Don Hall, the Angry Guy in Chicago, today talks about how site-specific theatre will become ever more prevalent as the process of renting a theatre space for a couple of weeks becomes a financial hardship.
The New York Times ran a story a month ago about how a theatre group realized that they could sublet an apartment for a few months for less than it would cost to rent a 60 seat theatre for a couple of weeks.
But, simmering underneath the production space problem is always the question of rehearsal space.
In Boston, smaller theatre companies often resort to a sort of underground rehearsal circuit which involves squatting at some of the local colleges. Our wonderful city is blessed with some of the largest and most expansive universities in the world. Which means that there are acres of classrooms and halls that are virtually vacant after hours.
I know of very few theatre artists who have not, at some time or another, found themselves on the campus of one of our fair colleges, rehearsing in a classrooom and hoping that a group of students won't come along and kick them out.
There are ways to keep things slightly on the level. Somebody in your company is an employee of the university, or maybe a student. Or perhaps the artistic director is going to night classes there. But even with these connections it is a stressful and, well, illegal way to rehearse.
Over the past few years, one of these universities in particular has provided many a theatre company a nice convenient place to squat for rehearsals, but those days are over.
It appears that a theatre group seems to have violated the one overriding rule of university rehearsal squatting that seems like it should be instinctive, if not drilled into people.

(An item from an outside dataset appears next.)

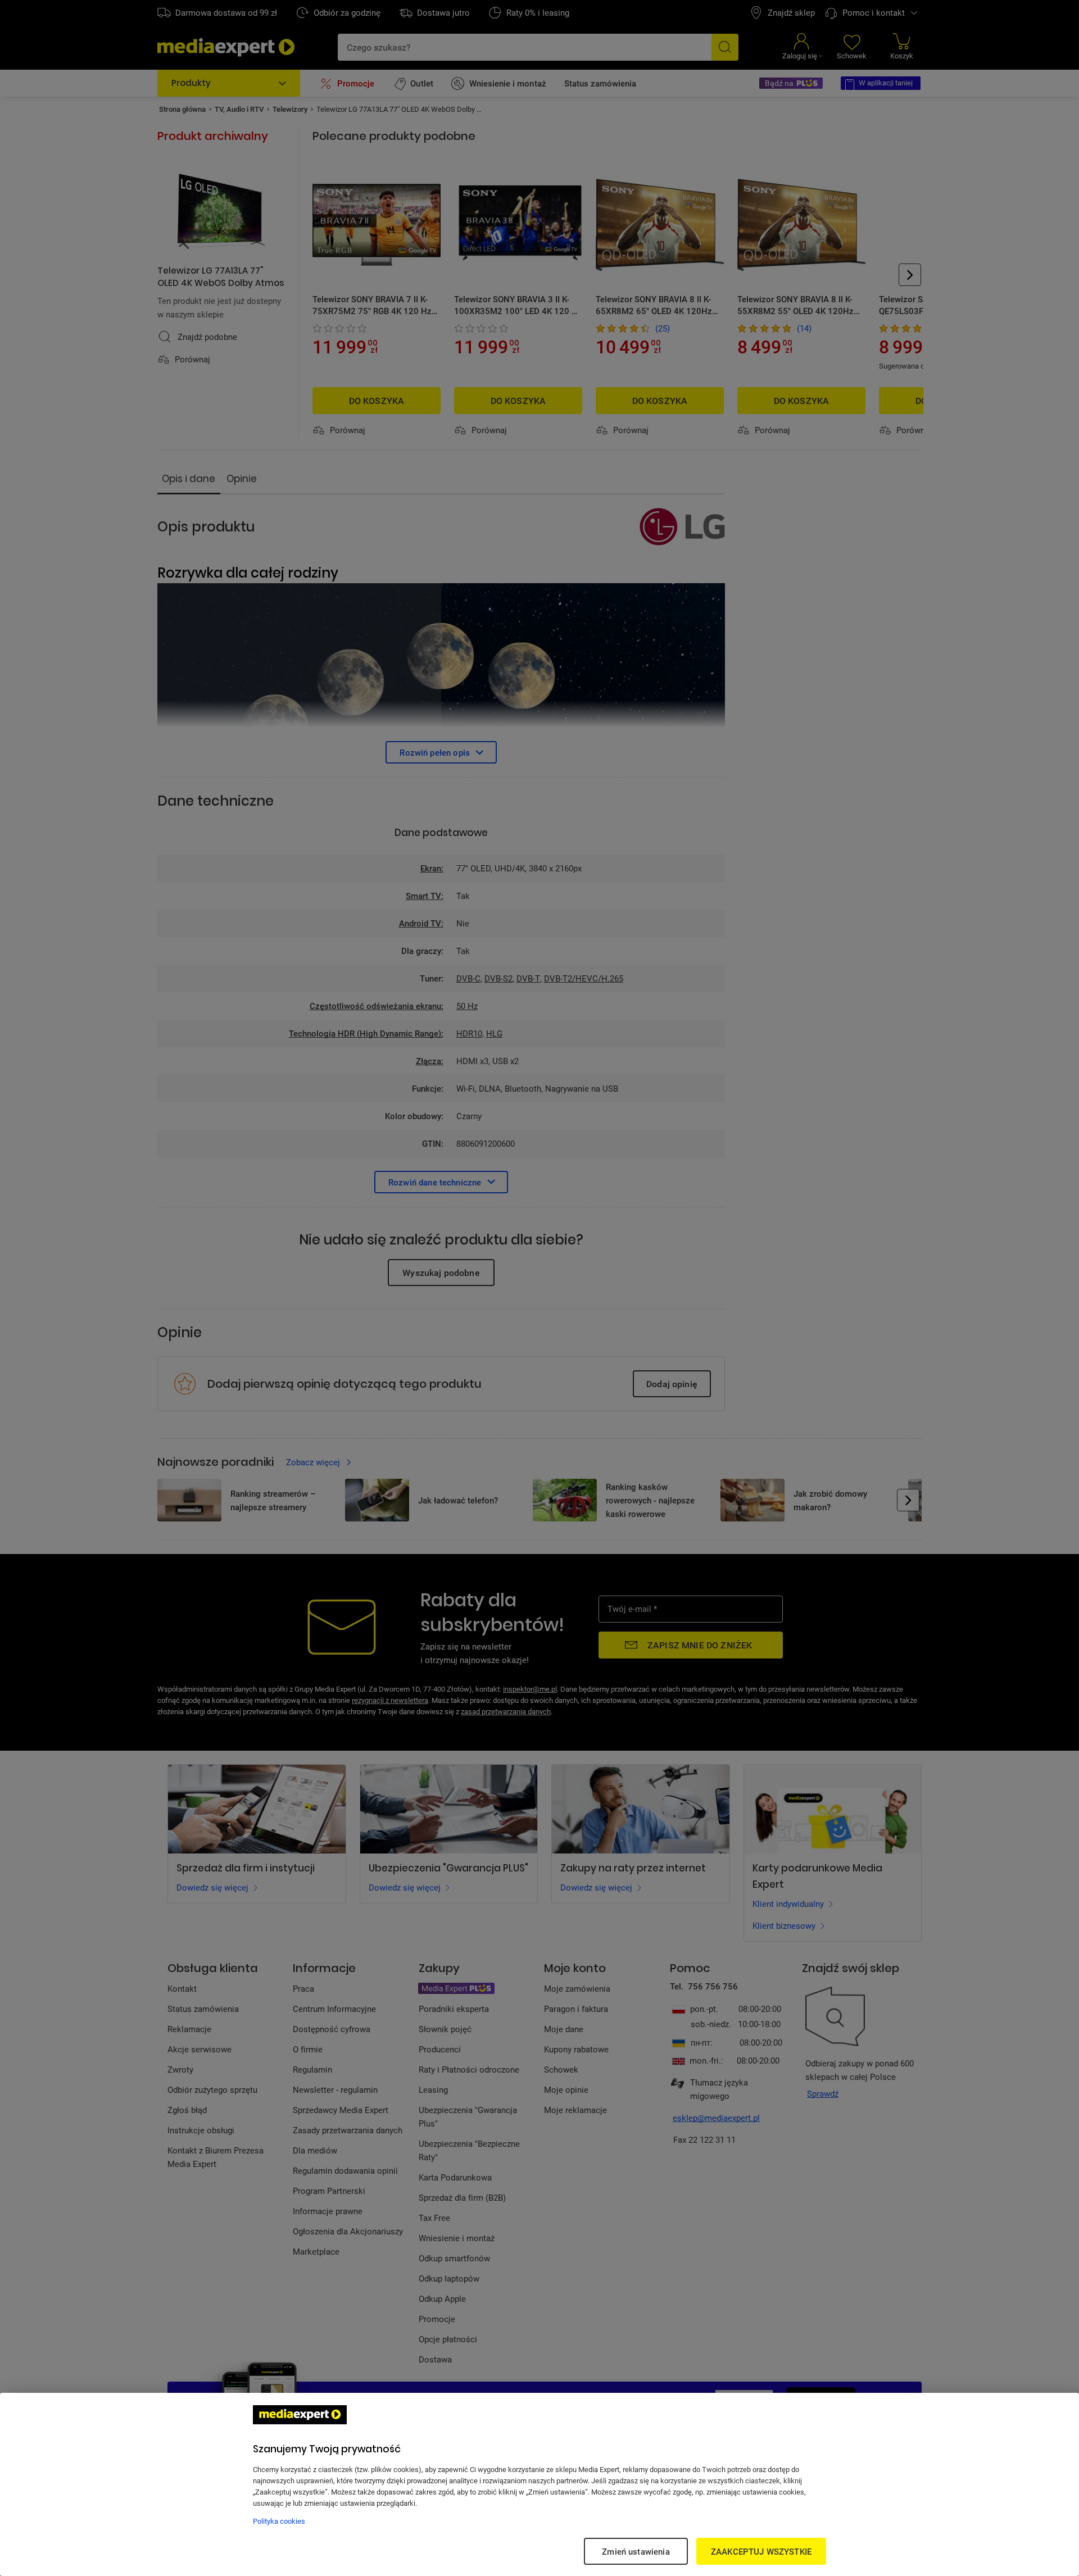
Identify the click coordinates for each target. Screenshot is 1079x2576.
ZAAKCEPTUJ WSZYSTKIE (761, 2551)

Rule #1 of University Classroom Rehearsal Squatting: If even one student of that university wants to use the space you are in, you vacate that space immediately!
No questions asked. No complaining, no bargaining, no "can you wait one minute?" Go. Get out. Leave.
Well, now that this group has violated that rule, the university has had campus police do sweeps of classrooms and that puts the clampdown of rehearsals for the indefinite future. So, just a heads up to those without university affiliations at this very large technical college: Don't squat.
Perhaps there is a way we can bring this underground circuit up to the light, perhaps if small theatre companies can form a collective, we can approach the universities to work something out. I can't imagine they don't want to contribute to the artistic health of the city and environs.
Until then, I can't confirm or deny the existence of theatre companies squatting at universities other than the one involved.